Мы, повторю, были сыновьями живых фронтовиков, что было уже великой удачей и великим чудом, которые мы в те годы не умели осознать. Но еще большим чудом было то, что и мой отец, и отцы всех тех, кто сидел в описываемый момент на теплой крыше сарая, вернулись с войны с полным комплектом конечностей, вернулись не инвалидами.

А повезло, прямо скажем, далеко не всем.

Мы были плотно и разнообразно окружены увечными людьми. И мы это не очень-то замечали – это воспринималось едва ли не как норма. Это же было всегда!

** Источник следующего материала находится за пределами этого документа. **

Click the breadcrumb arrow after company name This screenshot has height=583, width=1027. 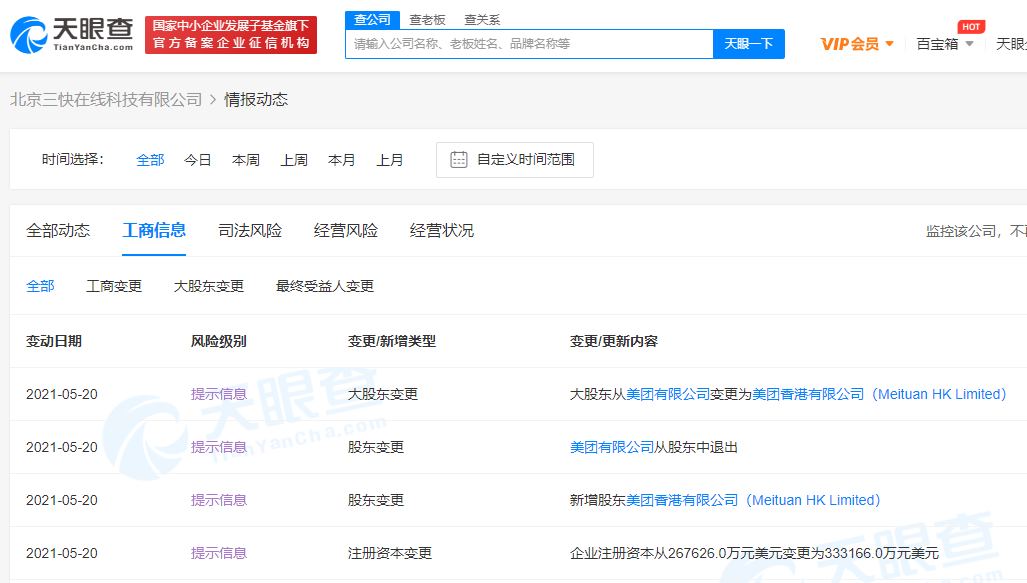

Одноногий пьющий баянист дядя Коля. Одноглазый с обгоревшей половиной лица дядя Леша, бывший танкист. Сначала жених, а потом и муж нашей соседки Гали Фоминой Леня, совсем на вид молодой человек без одной руки. Висевшее в прихожей пальто с рукавом, засунутым глубоко в карман, было почти постоянным и, как сказали бы многими годами позже, киногеничным элементом тогдашнего коммунального интерьера.

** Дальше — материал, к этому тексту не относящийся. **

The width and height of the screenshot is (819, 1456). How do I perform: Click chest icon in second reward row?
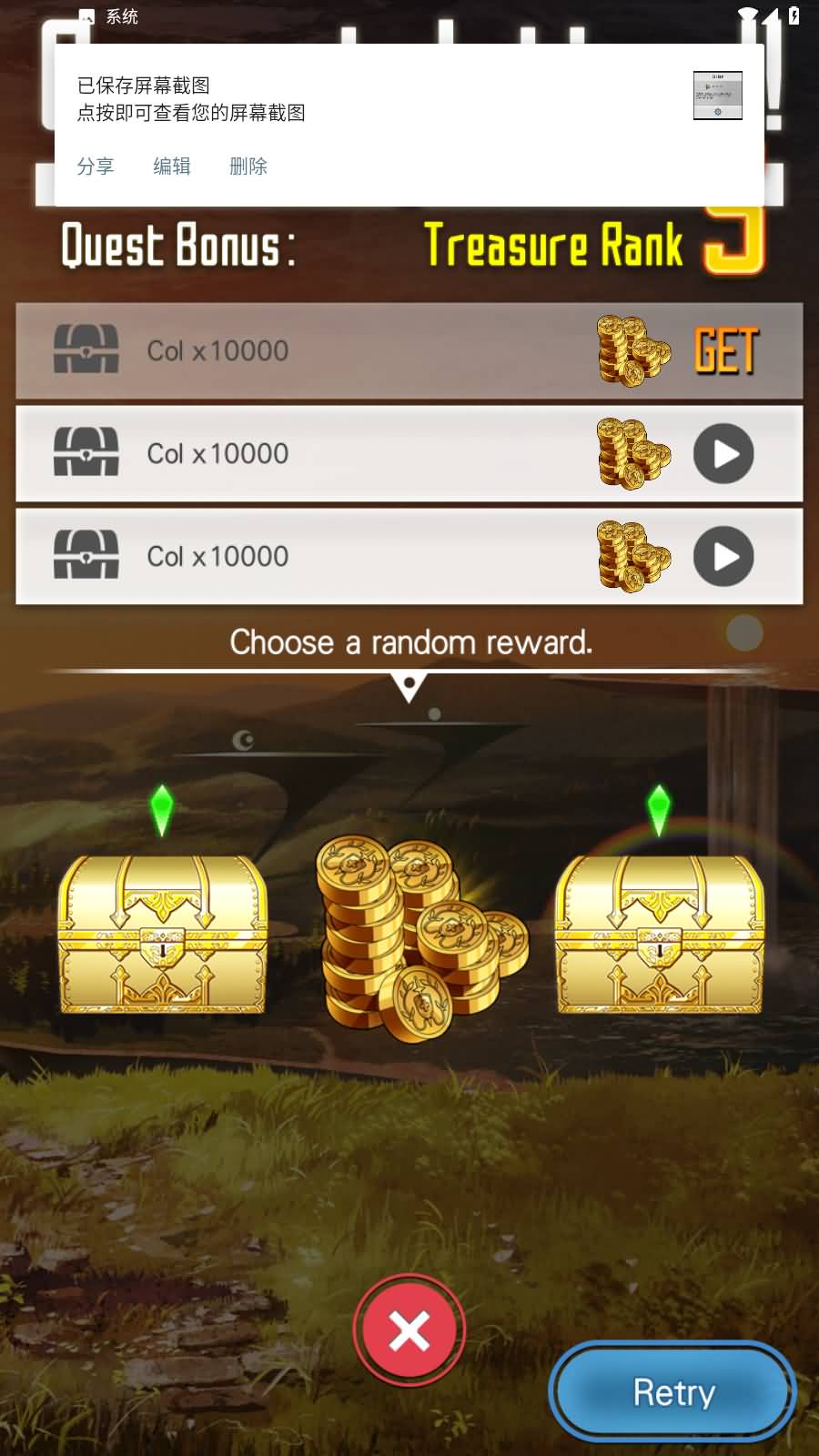click(x=86, y=452)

Это я только про одну квартиру, про нашу. А сколько их было во дворе! А сколько их было – поющих и собирающих милостыню – в поездах, на вокзалах, на рынках! А сколько их было – скандалящих и дерущихся – у пивного ларька! А однорукий точильщик ножей на углу? А стекольщик на костылях? А безногий старьевщик на лошади с телегой? А мой дальний родственник Еня на скрипучем протезе? А учитель географии по прозвищу Боцман, который вследствие полученной на фронте контузии иногда заговаривался и вместо географических сведений начинал вдруг произносить бессвязные какие-то речи. Над ним не смеялись. Но не потому, что такие уж мы были благородные, а просто потому, что привыкли. Потому что такое или примерно такое было почти в каждом доме, в каждой семье, в каждом дворе.

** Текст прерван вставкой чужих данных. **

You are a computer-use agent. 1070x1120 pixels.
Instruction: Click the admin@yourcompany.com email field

Отец водил меня в баню. Вот где я насмотрелся! Но удивительное дело: до поры до времени – ни ужаса, ни содрогания, ни сочувствия, ни стойкой ненависти ко всему, что маркируется словом «война».

Все это пришло потом, но пришло, слава богу. И пришло, слава богу, навсегда.

Время от времени ужасно хочется силой воображения на пару-тройку минут свести в одном времени и в одном пространстве хотя бы одного инвалида из той самой бани, ну, например, того, кого двое мужиков, кряхтя и отложив в сторону свои шайки, поднимают со скользкого пола, куда он упал, выронив из руки костыль, и какого-нибудь из нынешних воинственно настроенных нравственных инвалидов, доблестно сражающихся на всех возможных фронтах – от овеянного воинской славой пляжа в Дубае до героического шопинга в «Ашане».